Gilion Dumas, a Portland attorney who works for the law firm that made the files available Thursday, said one of them is William Leininger Jr., of Kalispell. Five women are suing the Boy Scouts over accusations that Leininger raped or molested them while they were in the Explorer Scout program in Kalispell in the 1970s.

Leininger was convicted in 1976 of abusing the five girls and a sixth who is not involved in the lawsuit. He was convicted again in 1982 of another charge of sexual intercourse without consent, according to Montana Department of Corrections records. He died in prison in 2002 at age 80.

Three of the men besides Leininger — Harold Pound of Cascade, Patrick Calvert of Billings and Alex Solis of Butte — were convicted of sex crimes against children.

A file was also created for John McBride, an assistant scoutmaster from Libby.

McBride left the organization only after officials learned from the Lincoln County Sheriff’s Office that he had previously pleaded guilty to 15 counts of sex crimes against children, according to a 1977 letter by Robert Hanawalt, who was then the Scout executive of the Boy Scouts’ Montana Council.

Around that same time, Billings Scout leader Edward Leland was asked to resign after angry parents approached Hanawalt in October 1976 with accusations that Leland groped a child during a camping trip.

Boy Scout officials in Billings summoned Leland soon afterward and read him a statement by Hanawalt that recommended the leader submit a letter of resignation and then break all contact with the organization and its members.

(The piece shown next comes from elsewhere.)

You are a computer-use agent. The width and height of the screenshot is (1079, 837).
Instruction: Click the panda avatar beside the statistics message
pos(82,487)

“This, I am sure, will save embarrassment on both your part and ours,” the statement read.

A couple of months later, in January 1977, Hanawalt wrote a letter to the organization’s regional office in Kansas City that said, in part, “to our knowledge, [the former scout master] has not been arrested.”

“As usual in cases like these the information leads us to believe that we were ‘the last to know,’” Hanawalt wrote.

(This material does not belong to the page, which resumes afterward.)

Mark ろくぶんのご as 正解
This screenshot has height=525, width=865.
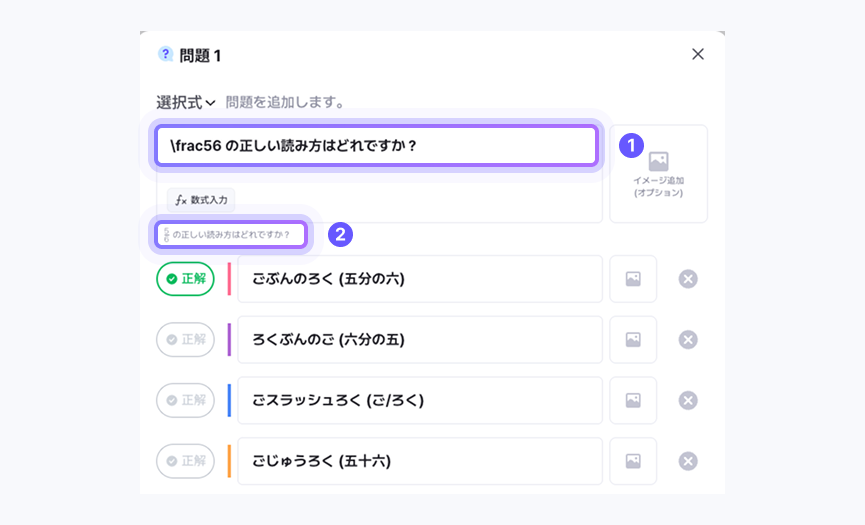185,340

Gordon Rubard, the current Scout executive of the Montana Council, told the Billings Gazette the children’s safety is more important than the Boy Scouts’ reputation. Requirements for Scout leaders now involve extensive background checks and hours of required safety training, he said.

“We have to be transparent,” Rubard said. “We don’t have a choice.”

 

The Daily Inter Lake contributed to this story.